Und genauso verhält es sich mit der absurden Idee, die ewig in Aussicht gestellte Einstufung von Grundschullehrkräften in die A13 an die Entstehung von Ganztagsgrundschulen zu koppeln. Mit diesem Vorstoß will die CDU die SPD ausspielen und die A13 auf perfide Weise torpedieren. Wenn die SPD die A13 haben will, dann muss sie der CDU die Horte opfern. Die CDU zeigt sich wie immer verantwortungslos und stellt eigene Interessen über das Wohl des Landes. Denn auch der Übergang von den Horten zu Ganztagsgrundschulen wird ein Desaster werden, wenn er nach den Vorstellungen der CDU vollzogen würde. Es ist ein Trauerspiel, dass die Schulen, die Horte und die Lehrkräfte an den Grundschulen wirklich nicht verdient haben. Beenden sie dieses Schmierentheater um die A13 und die Horte und versuchen sie es einmal mit sachorientierter Schulpolitik.

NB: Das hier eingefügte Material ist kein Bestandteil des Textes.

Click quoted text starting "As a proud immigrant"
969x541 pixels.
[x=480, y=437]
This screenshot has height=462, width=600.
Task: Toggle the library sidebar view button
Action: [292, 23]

Unsere Schulen brauchen mehr Pädagoginnen und Pädagogen und keine weiteren Belastungen für die, die noch da sind und den Karren seit Jahrzehnten ziehen. Unsere Vorschläge dazu liegen mit dem Masterplan bereits zur Beratung im Bildungsausschuss und waren auch schon Gegenstand in den Beratungen zum Haushalt. Deshalb braucht dieser Antrag jetzt keine Überweisung in die Ausschüsse. Es muss gehandelt werden, und zwar jetzt.